▶ _Trecho do documento_

A cena infame, que trouxe o horror a tona:
mesmo o rapaz, nu e ferido, sendo infrator, isso é justo?
Não bastasse isso, em tempos recentes tem se "formadores de opinião" e páginas "jornalisticas" estimulando a violência. Algumas, ao mesmo tempo que criticam a ação dos "justiceiros", agem como se o problema fosse só o fato de algumas vítimas serem inocentes; outras, mesmo sabendo que sequer houve crime, ainda tentam especular que a vítima talvez não fosse inocente (ou que é culpada por ter os amigos errados). Como se a barbárie pode se tornar justa por ter uma desculpa, ou se direitos básicos fossem por água abaixo por se ter culpa. 



Mas nunca assumindo o que claramente fazem: Rachel Sheherazade não "defendeu o linchamento" só disse que era "compreensível" o que chamou de legítima defesa da sociedade. Datena, Prates e tantos outros, ao dizer que bandido bom é bandido morto, que tem que encher de porrada, e etc, não estão defendendo a violência: "eles nunca disseram que era pra bater em ninguém!" dizem os fãs. A página do facebook, que divulgou os boatos (algo que jornalismo compromissado com a verdade não faz) e o retrato falado que culminaram na morte de Fabiane "nunca acusou ninguém, sempre disse que eram boatos" (como se boatos não espalhassem o medo e ódio - afinal o velho libelo de sangue nunca envolveu afirmar que judeus sequestravam crianças - só "disseram me que...")

Não, sem exceção lavam as mãos - imundas com o sangue de inocentes e culpados, igualmente privados de um julgamento justo, igualmente executados pelas mesmas pessoas que lhe serviram de juri, promotor e juiz. Ignora-se a responsabilidade da imprensa na esfera pública. Ignora-se o impacto que acusações levianas e impensadas podem ter na vida de alguém - lição que deveria ter sido aprendida com a Escola Base, vinte anos atrás. Quantas vidas mais devem ser arruinadas - ou perdidas - até que se aprenda a não fazer o que essa página irresponsável recentemente fez? Quanto a se a irresponsabilidade de divulgar boatos e retratos falados como fatos foi criminosa, deixo à justiça para decidir.

Ao invés disso, temos a defesa do fofoqueiro da escola, depois da briga que ele começou: "não afirmei que ciclano falou mal de beltrano, só que me contaram que". Ao invés de admitirem que seu discurso teve impacto na violência, reproduzem ainda mais esse discurso, ao dizer ora que é "compreensível", ou que o vigilantismo é culpa do estado, ora ao dizer que o problema são esses "animais/bandidos/psicopatas" travestidos de cidadão de bem. Enquanto isso, um rapaz em Gastão Vidigal morreu espancado porque uma turba o confundiu com um pedófilo


Ignora-se até a responsabilidade dos agressores: a culpa é do governo federal que é omisso (embora a segurança pública seja responsabilidade dos estados e municípios); a culpa é do caos gerado pelo PT (embora a violência urbana seja um problema de longa data, que muito antecede o governo - pífio - do PT, e tem raízes muito mais profundas do que políticas sociais); a culpa é do crime, que deixou o povo sem escolha; a culpa é do bandido (executado sem provas). E é neste último que sempre recaí a culpa: na vítima de violência "justiceira" - seja essa por parte da polícia agindo a revelia da lei (como em esquadrões da morte) ou por parte de turbas populares de cidadãos "de bem".

▶ _Informações fornecidas_
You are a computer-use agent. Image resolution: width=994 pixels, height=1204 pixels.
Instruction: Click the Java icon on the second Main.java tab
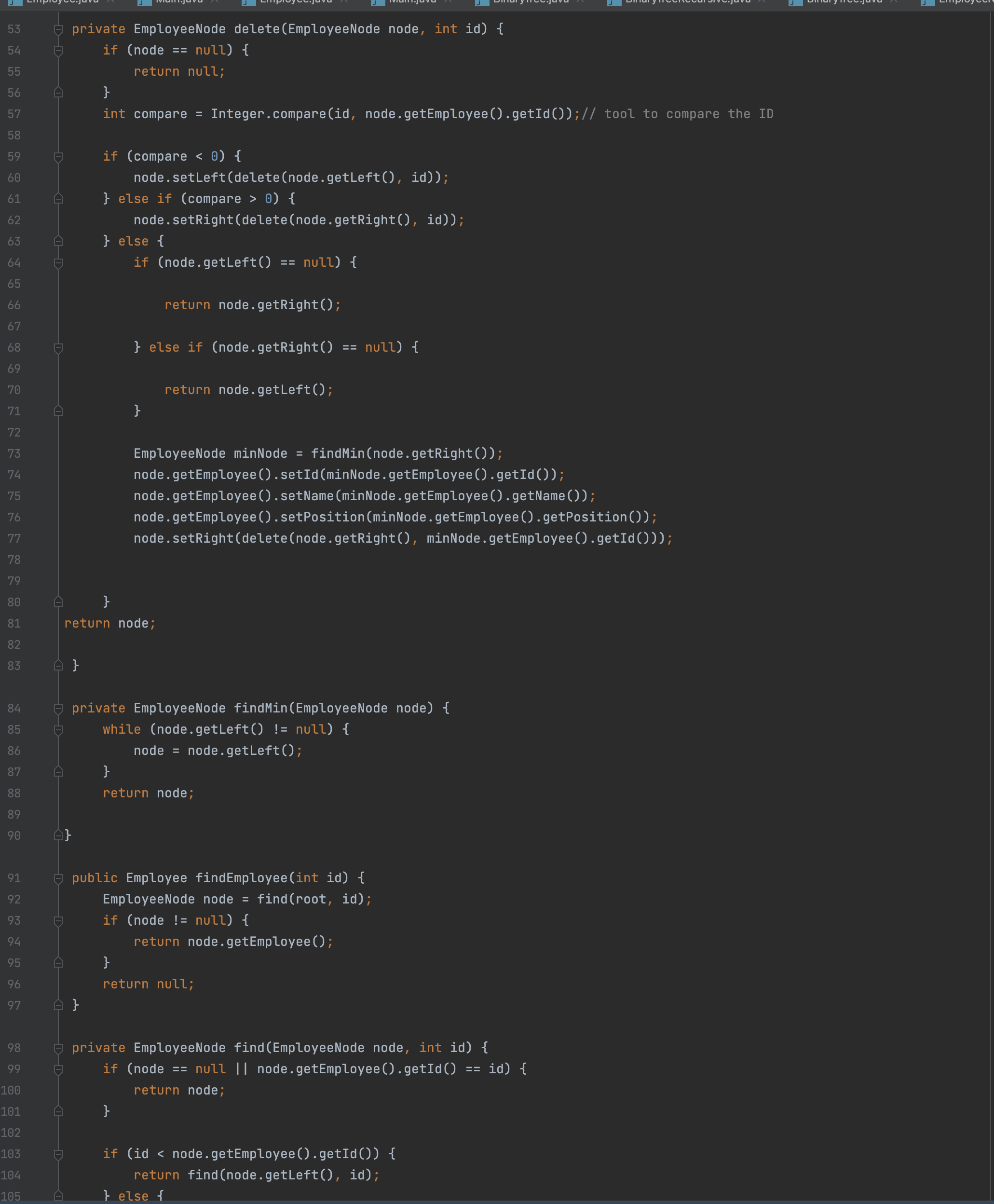(376, 2)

▶ _Tarefa proposta_
De acordo com o texto sobre linchamentos, por que não procede a alegação de que a culpa é do governo federal omisso? Explique em uma a três frases. O material é independente do texto e não tem relação com ele.

▶ _Exercício resolvido_
A alegação não procede porque a segurança pública é responsabilidade dos estados e municípios, e não do governo federal.